• THE PROBLEM:
In the records below, copy the line that contains "Open the keyboard layout De indicator" and each line after it, word for word, through the last.

(Pixel coordinate grounding data)
Segment Open

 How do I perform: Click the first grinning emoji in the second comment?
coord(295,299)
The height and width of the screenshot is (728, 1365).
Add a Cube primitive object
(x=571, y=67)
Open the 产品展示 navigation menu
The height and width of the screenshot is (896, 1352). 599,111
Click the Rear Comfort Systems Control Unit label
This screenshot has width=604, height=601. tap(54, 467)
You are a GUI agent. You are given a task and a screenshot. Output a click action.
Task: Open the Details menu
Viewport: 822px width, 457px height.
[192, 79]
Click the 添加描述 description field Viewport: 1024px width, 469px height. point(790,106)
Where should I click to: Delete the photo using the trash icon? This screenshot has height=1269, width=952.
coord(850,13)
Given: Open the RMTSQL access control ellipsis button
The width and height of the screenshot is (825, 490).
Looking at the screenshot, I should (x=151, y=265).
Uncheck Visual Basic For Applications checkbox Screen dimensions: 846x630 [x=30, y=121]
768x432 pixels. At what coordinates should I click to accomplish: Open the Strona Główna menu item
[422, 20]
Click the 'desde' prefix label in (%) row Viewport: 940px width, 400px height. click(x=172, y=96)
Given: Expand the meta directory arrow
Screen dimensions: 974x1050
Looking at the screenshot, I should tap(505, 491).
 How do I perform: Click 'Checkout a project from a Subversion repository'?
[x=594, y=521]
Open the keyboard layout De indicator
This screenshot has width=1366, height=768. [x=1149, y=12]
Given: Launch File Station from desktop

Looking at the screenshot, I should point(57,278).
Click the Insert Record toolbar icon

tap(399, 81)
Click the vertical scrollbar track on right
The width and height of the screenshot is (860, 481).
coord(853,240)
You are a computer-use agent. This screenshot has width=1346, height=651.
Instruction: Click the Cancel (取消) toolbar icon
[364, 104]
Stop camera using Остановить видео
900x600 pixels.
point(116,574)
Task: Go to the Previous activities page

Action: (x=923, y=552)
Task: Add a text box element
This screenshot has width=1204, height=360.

Segment Closed

• ANSWER TO THE PROBLEM:
Open the keyboard layout De indicator
This screenshot has width=1366, height=768. [x=1149, y=12]
Given: Launch File Station from desktop

Looking at the screenshot, I should point(57,278).
Click the Insert Record toolbar icon

tap(399, 81)
Click the vertical scrollbar track on right
The width and height of the screenshot is (860, 481).
coord(853,240)
You are a computer-use agent. This screenshot has width=1346, height=651.
Instruction: Click the Cancel (取消) toolbar icon
[364, 104]
Stop camera using Остановить видео
900x600 pixels.
point(116,574)
Task: Go to the Previous activities page

Action: (x=923, y=552)
Task: Add a text box element
This screenshot has width=1204, height=360.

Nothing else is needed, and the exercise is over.